Winter Scene
Francisco Goya·1786
Historical Context
Winter Scene, painted around 1786-87, is a tapestry cartoon by Goya now in the Art Institute of Chicago. It belongs to the series depicting the four seasons — one of the most traditional themes in decorative art — commissioned for the Prado palace's dining room. Goya's Winter shows figures struggling against cold and wind in a bleak landscape, a subject he treated with unusual realism compared to the artificial pastoralism typical of seasonal tapestry designs. The painting's harsh mood anticipates the more somber themes of his later career. Its presence in Chicago reflects the dispersal of Goya's cartoons through the nineteenth-century art market, making them available to the emerging American museum collections.
Technical Analysis
Goya renders the winter scene with atmospheric sensitivity, using cold tones and the hunched postures of the figures to convey the physical misery of exposure to harsh weather.
Look Closer
- ◆Notice the cold atmospheric treatment: winter is rendered through the bent postures of figures struggling against cold wind, the warm summer palette entirely absent.

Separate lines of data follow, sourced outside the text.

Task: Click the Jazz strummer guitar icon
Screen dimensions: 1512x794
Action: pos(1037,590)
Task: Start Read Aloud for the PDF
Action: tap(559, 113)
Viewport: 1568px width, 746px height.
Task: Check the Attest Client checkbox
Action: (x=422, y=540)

- ◆Look at the compositional seriousness unusual for a tapestry cartoon: this is not cheerful seasonal decoration but an honest depiction of exposure to harsh weather.
- ◆Observe the muted, cool palette: Goya restricts his normally warm color range to render the specific visual quality of cold light and overcast sky.
- ◆Find this as the late cartoon's social realism: by showing hardship rather than festivity, Goya pushes the decorative commission toward the honest social observation that would characterize his mature work.